Sheila Kennedy, founding principal of KVA
Lee Powers Sheila Kennedy, founding principal of KVA

The Soft House, a conceptual design developed by the Boston architecture firm Kennedy & Violich Architecture and its materials research division KVA MATx, features an energy-harvesting roof with a flexible form that responds to sun angles. Translucent movable curtains distribute light and low-voltage energy, and fold up into a soft luminous chandelier—one of the project’s many innovations in bendable photovoltaic technology. With its renewable electrical power and flexible, photovoltaic nanotechnology materials, Soft House “could become a platform for an entirely different form of living,” predicts Sheila Kennedy (left), founding principal of KVA, who partners with Juan Frano Violich.

Since it was created in 2000, a decade after KVA was established, KVA MATx has been committed to pursuing this kind of applied research, whether projects arise from in-house ideas or from design commissions. Projects can also originate when a manufacturer “calls us and says there is a technology or a material that is having a crisis or that is outdated or too conventional,” Kennedy says. This has yielded an impressive range of work for companies including Herman Miller, Philips, and North Face, for which KVA MATx devised high-performance sportswear designs that enable athletes to control their clothes’ heating and cooling. Working for 3M, it produced a sunlight-delivery prototype that captures sunlight and distributes daylighting deep within a building interior.

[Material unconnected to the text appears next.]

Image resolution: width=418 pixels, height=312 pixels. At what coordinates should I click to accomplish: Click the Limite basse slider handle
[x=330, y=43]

Most KVA MATx projects revolve around ideas about materiality “and the emerging nexus of materials and energy and information,” Kennedy says. Many lead to significant advances in technology and materials. For example, parametric design software developed for Soft House allows a homeowner to customize the cladding form and solar orientation and customize the energy density of the house’s textile components according to local needs and regulations. Another project, the 34th Street Ferry Terminal in New York, now under construction, has an “intelligent infrastructure” with an interactive LED lighting system built into large oculi in the roof canopy, and integrated radiant heating in the passenger waiting area that is protected from wind and rain by retractable weather screens. KVA MATx developed the concept as well as all the lighting systems and architectural details.

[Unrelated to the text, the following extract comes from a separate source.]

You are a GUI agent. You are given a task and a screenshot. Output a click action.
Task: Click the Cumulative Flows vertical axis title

Research is fully integrated into the firm’s design process and workplace, with all 16 staff participating. “We debated whether to have a separate company but always came back to a symbiotic relationship in which everyone is involved, one way or the other,” Kennedy says. The firm’s office, in the former Blue Bird bottling plant, features a design studio as well as a digital-fabrication workshop with a lightweight industrial robot and digital prototyping equipment, as well as saws and other tools. This approach, Kennedy believes, allows architects to be intimately involved in technology innovation while providing their knowledge of building construction and design.

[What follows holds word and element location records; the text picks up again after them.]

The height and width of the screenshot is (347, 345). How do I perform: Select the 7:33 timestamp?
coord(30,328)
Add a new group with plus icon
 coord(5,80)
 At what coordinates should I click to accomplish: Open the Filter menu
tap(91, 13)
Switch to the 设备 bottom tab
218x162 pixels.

Unlike collaborative arrangements with universities or other institutions, Kennedy argues that the interdisciplinary KVA MATx model is an ideal way to concentrate expertise, provide continuity on projects, and to move quickly to find solutions. “We are our own self-standing organization,” she says. “This is not an academic endeavor, or a student endeavor,” she adds. “This is our research center. We follow a trajectory of thought that is of interest to us. It gives us great independence.”